(Stored entries)
╔══
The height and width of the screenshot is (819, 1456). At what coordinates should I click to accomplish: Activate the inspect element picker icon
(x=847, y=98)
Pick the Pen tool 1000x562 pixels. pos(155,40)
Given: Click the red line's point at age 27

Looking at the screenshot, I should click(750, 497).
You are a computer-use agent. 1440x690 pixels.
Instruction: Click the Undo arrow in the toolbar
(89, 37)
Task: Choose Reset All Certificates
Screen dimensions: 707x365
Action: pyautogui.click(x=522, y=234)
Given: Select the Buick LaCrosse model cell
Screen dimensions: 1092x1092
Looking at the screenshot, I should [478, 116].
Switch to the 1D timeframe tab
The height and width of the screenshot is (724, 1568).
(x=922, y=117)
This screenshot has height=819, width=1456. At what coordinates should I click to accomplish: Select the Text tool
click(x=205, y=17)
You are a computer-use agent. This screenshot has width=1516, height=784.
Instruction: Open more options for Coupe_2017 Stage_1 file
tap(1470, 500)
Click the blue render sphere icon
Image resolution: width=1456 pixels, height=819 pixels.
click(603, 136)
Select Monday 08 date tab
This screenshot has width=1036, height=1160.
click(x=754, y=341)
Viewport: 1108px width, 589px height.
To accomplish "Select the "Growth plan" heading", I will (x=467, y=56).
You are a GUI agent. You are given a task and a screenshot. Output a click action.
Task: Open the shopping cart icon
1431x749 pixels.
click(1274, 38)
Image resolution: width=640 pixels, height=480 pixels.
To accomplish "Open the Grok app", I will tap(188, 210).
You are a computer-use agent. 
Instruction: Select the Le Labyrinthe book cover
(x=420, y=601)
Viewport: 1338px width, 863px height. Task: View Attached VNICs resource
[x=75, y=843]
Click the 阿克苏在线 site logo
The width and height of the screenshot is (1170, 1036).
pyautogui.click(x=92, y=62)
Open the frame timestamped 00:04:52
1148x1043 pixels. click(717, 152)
╚══
Pick out every line in the data above that contains the string "what" and copy each of those lines.

> [Full solution]:
The height and width of the screenshot is (819, 1456). At what coordinates should I click to accomplish: Activate the inspect element picker icon
This screenshot has height=819, width=1456. At what coordinates should I click to accomplish: Select the Text tool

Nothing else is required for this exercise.